Maureen Lacroix, doctorat honorifique en médecine
Maureen Lacroix est une cheffe de file visionnaire dont l’œuvre et l’approche collaborative ont durablement renforcé les soins de santé dans le Nord de l’Ontario. Infirmière autorisée et enseignante, elle a consacré des décennies à établir des partenariats, à mobiliser des ressources et à engager les membres de la communauté dans la planification et l’établissement d’organismes clés qui servent la population de Sudbury et du Nord-Est de l’Ontario.
Son leadership et sa persévérance ont joué un rôle déterminant dans la concrétisation du centre de cancérologie pour la population du Nord-Est de l’Ontario. Avec d’autres membres engagés de la communauté, elle a affirmé la nécessité de disposer de services spécialisés proches du domicile, afin que la population du Nord puisse recevoir des soins de haute qualité sans avoir à quitter leur communauté.
Une pionnière dans la gouvernance, Mme Lacroix est entrée dans l’histoire en tant que toute première présidente du conseil de l’Hôpital Laurentien, brisant ainsi des obstacles de longue date et établissant une nouvelle norme de leadership empreint de principes et orienté sur le service. Elle est plus tard devenue la première femme à présider le conseil de l’Université Laurentienne, élargissant ainsi son incidence sur l’éducation et la préparation de la future main-d’œuvre du Nord de l’Ontario. Elle a également présidé la Fondation de recherche sur le cancer du Nord où elle a continué de promouvoir les soins cancérologiques dans le Nord pour le Nord, y compris le lancement de la Chaire de recherche, Solutions au cancer, qui a entraîné une collaboration entre Horizon Santé-Nord, l’Université Laurentienne et le Centre de cancérologie.
Son engagement continu envers la santé des francophones se reflète dans la Bourse communautaire francophone Maureen Lacroix établie en 2007. Plus généralement, ses valeurs, à savoir l’équité, l’accès, la compassion et la responsabilité sociale, sont profondément intégrées dans la vision et la mission de l’Université de l’EMNO et demeurent centrales dans la formation de la main-d’œuvre en santé du Nord de l’Ontario.

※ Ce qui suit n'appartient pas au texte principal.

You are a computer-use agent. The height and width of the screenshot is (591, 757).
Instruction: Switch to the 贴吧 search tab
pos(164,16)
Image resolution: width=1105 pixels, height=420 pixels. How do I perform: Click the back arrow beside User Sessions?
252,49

En tant que membre fondatrice du conseil d’administration de l’Université de l’EMNO, elle a contribué à façonner un établissement fondé sur la conviction que les soins de santé dans le Nord doivent d’abord viser les communautés du Nord.

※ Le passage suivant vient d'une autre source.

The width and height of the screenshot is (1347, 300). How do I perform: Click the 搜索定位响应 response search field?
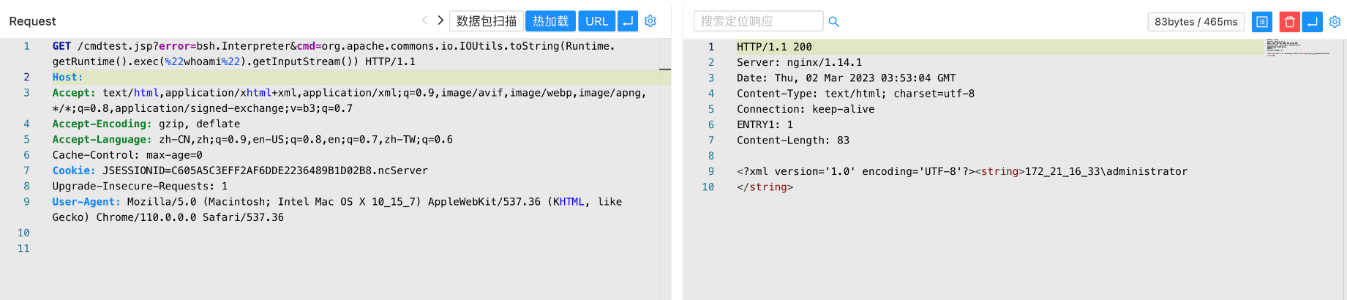pos(757,21)
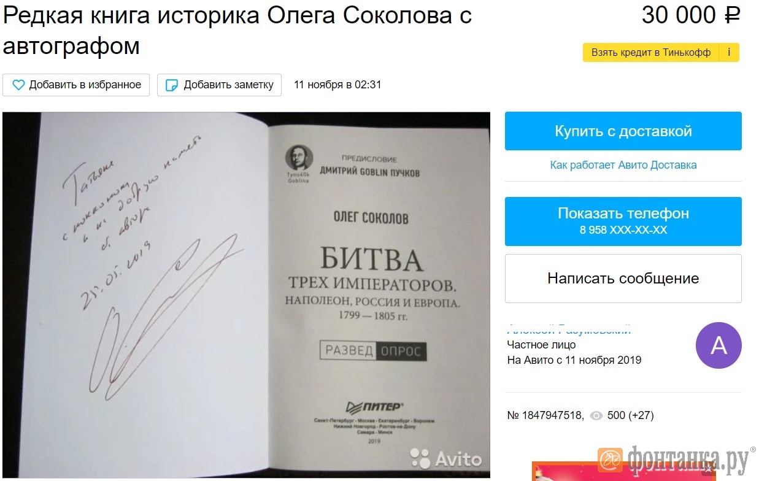
Task: Click the heart icon for favorites
Action: click(x=18, y=85)
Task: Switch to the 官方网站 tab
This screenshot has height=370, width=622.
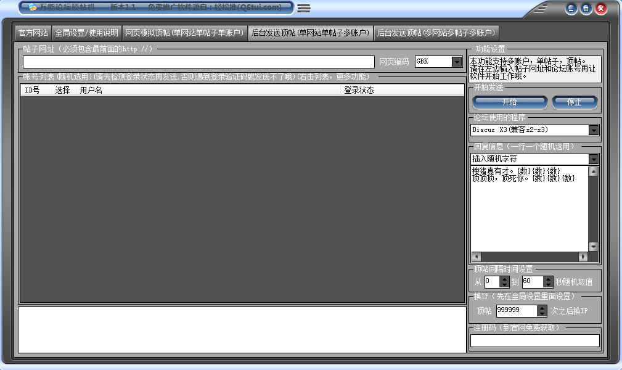Action: click(33, 33)
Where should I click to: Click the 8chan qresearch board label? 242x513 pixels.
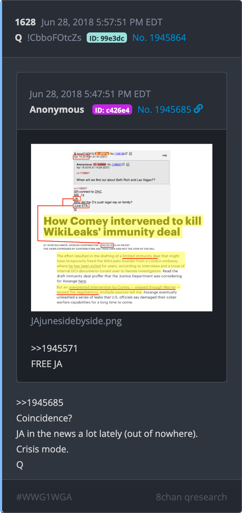click(192, 497)
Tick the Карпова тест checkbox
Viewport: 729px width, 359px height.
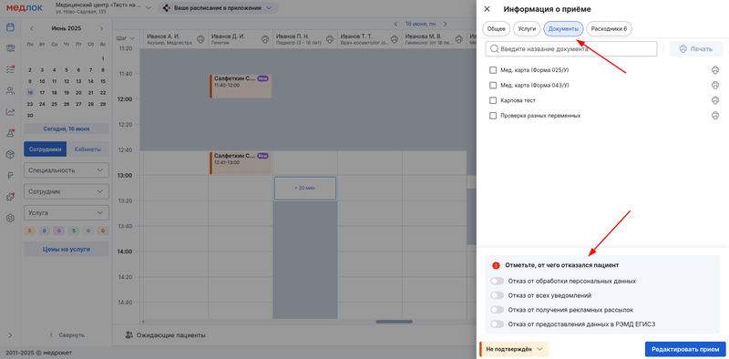pos(493,100)
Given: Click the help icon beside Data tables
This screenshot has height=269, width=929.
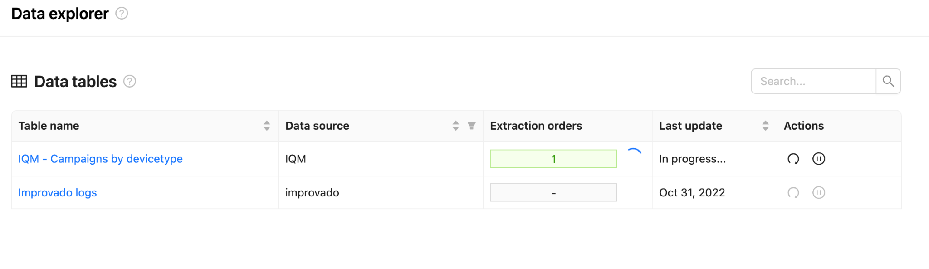Looking at the screenshot, I should click(130, 81).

L’héritage de Mme Lacroix se caractérise par la promotion de soins équitables et axés sur la communauté à Sudbury et dans le Nord-Est de l’Ontario où elle a aidé à établir et façonner l’inventaire des services de santé, à élargir l’accès aux soins et à améliorer les résultats pour d’innombrables gens du Nord, une œuvre qu’elle a accompli bénévolement.
Cet honneur reflète un héritage caractérisé non pas par des titres ou des hommages mais par une incidence durable.